--- start of Items ---

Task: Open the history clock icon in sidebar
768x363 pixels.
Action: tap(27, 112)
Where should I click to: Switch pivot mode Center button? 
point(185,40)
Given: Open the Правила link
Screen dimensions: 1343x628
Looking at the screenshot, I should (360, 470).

--- end of Items ---
--- start of Items ---

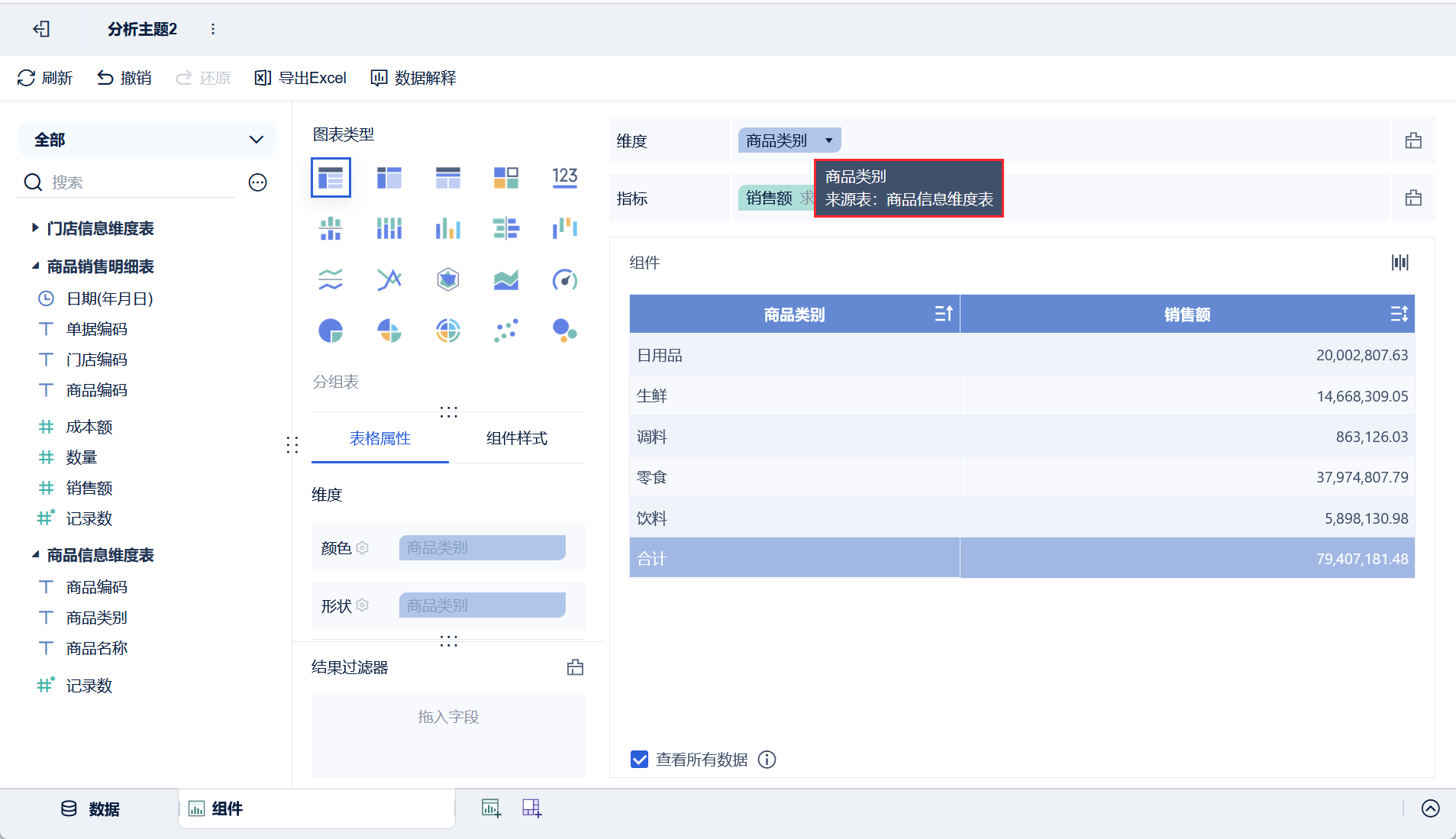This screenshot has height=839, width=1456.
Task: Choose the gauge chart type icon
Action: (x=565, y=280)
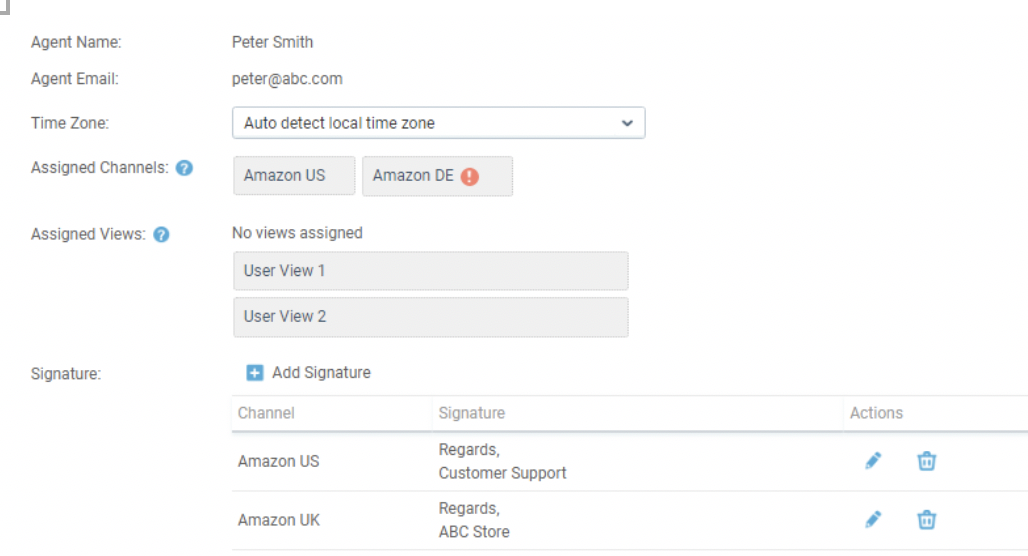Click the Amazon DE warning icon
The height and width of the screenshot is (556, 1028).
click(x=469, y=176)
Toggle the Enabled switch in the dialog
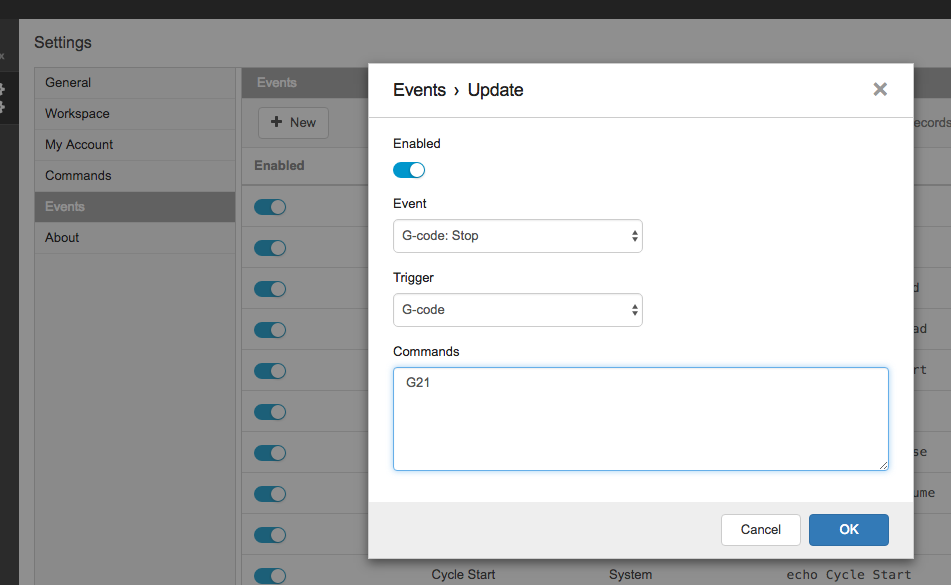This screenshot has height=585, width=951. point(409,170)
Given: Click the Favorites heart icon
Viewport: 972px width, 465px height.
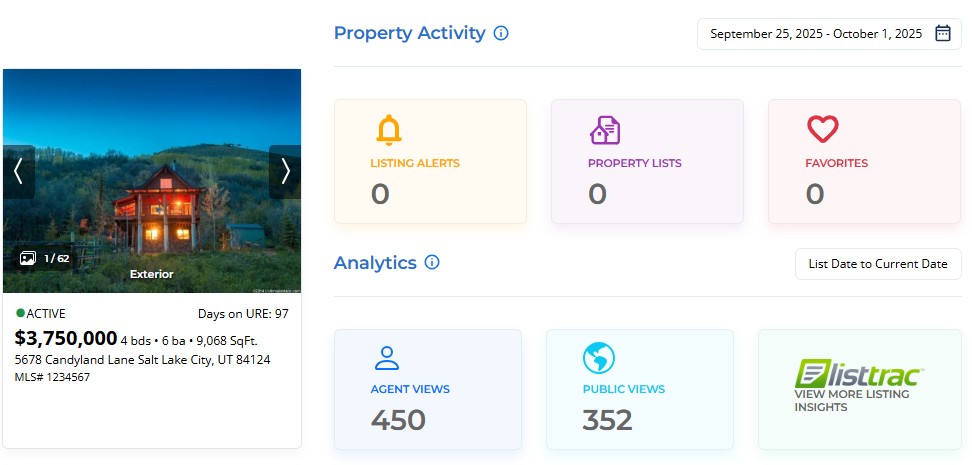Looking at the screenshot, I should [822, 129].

--- end of Items ---

*Exercise directions*. Convert the lines of the records from the one containing "Task: Open the history clock icon in sidebar" down to the one containing "Looking at the screenshot, I should (360, 470)." into a Markdown table with the columns Row and Line. Number each line in the Row column and skip any blank lines.

*Output*.
| Row | Line |
|---|---|
| 1 | Task: Open the history clock icon in sidebar |
| 2 | 768x363 pixels. |
| 3 | Action: tap(27, 112) |
| 4 | Where should I click to: Switch pivot mode Center button?  |
| 5 | point(185,40) |
| 6 | Given: Open the Правила link |
| 7 | Screen dimensions: 1343x628 |
| 8 | Looking at the screenshot, I should (360, 470). |